2) Without a standard contact name for asking questions about vulnerabilities, it is difficult for a security analyst to find out which individuals or groups at a vendor web site have the information needed. This problem also makes it difficult for the vulnerability researcher to reach the right people.
3) The customer-focused nature of vendor web sites often makes it difficult for security analysts to access vulnerability information, even if the site has that information. Security analysts normally are not the vendor’s customers.
4) Frequently, there is no apparent public acknowledgement of the vulnerability, or the web site is too difficult to navigate.
5) In some cases, the vendor may or may not have acknowledged the vulnerability, but the vendor’s information is too vague to be certain.
6) When the researcher’s original report did not include detailed vendor and product information (such as URLs and version numbers), it made it more difficult for the security analyst to find the proper vendor web page to examine for acknowledgement.
Focus of the Analysis
We examined a test set of approximately 150 announced vulnerabilities. This test set EXCLUDED any vulnerability with a well-established advisory, e.g. from CERT, well-known software vendors, or well-known security companies with vulnerability analysis teams. Most were announced between 1997 and 2000. The most recent vulnerabilities had been publicized at least 2 months before the analysis took place.

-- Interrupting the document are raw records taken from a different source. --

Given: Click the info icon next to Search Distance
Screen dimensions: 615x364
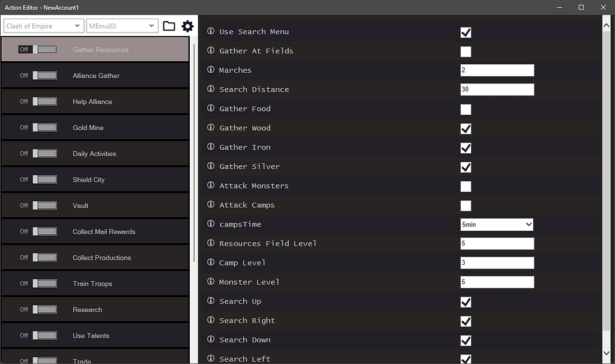Looking at the screenshot, I should pos(210,89).
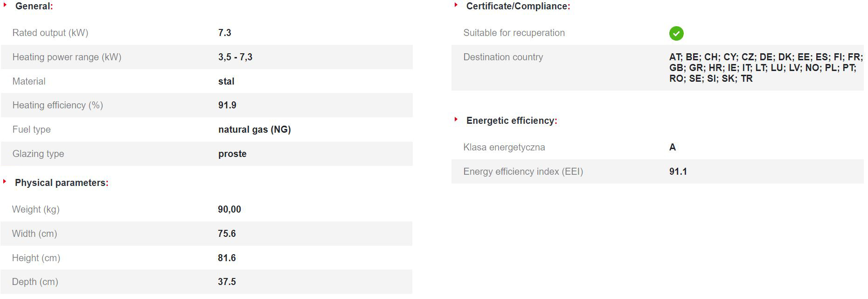Click the Width (cm) row label
The image size is (868, 299).
click(35, 234)
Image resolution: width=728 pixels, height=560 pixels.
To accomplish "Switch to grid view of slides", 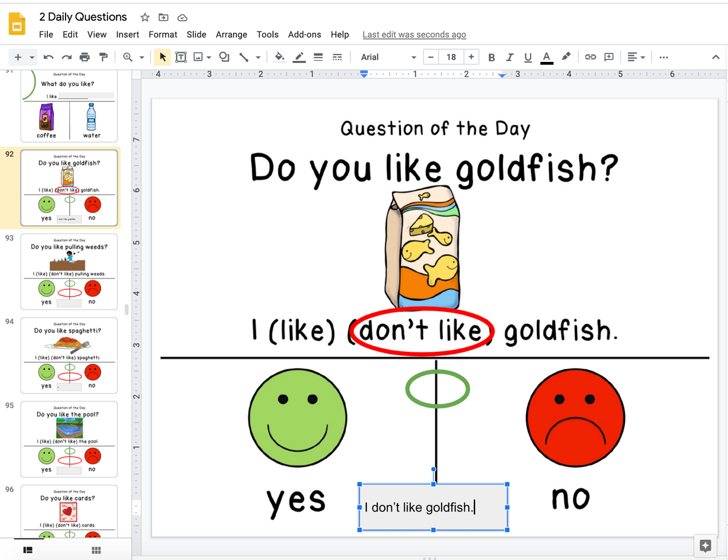I will (95, 550).
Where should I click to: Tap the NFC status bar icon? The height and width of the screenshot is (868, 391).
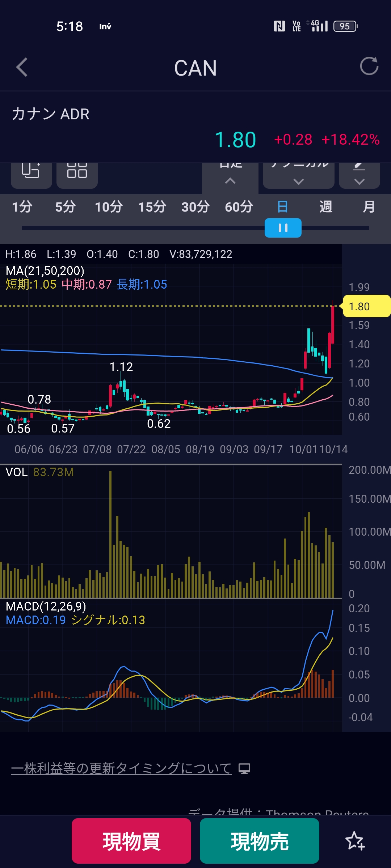[x=279, y=26]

Vendor acknowledgement of vulnerabilities was examined from the point of view of a “busy security analyst.” Assumptions were:
1) The analyst is responsible for identifying and mitigating IT security vulnerabilities in a relatively large enterprise with diverse platforms, applications, and security requirements.Thus, every announced vulnerability may need to be addressed in one way or another.
2) The analyst is busy, and so only has about 20 minutes to research
each vulnerability. At a rate of approximately 100 new vulnerabilities per month – which is not unusual these days – that could consume almost one staff week per month, just seeing if vulnerabilities are “real” according to the vendor.
3) The analyst does not necessarily know if the researcher’s report is accurate, e.g. whether the vendor was properly contacted.
4) The analyst only wants to concentrate on vulnerabilities for which there is a known fix or workaround that is approved by the vendor.
The basic task was to see if the analyst could find sufficient vendor
acknowledgement of a vulnerability within a maximum of 20 minutes.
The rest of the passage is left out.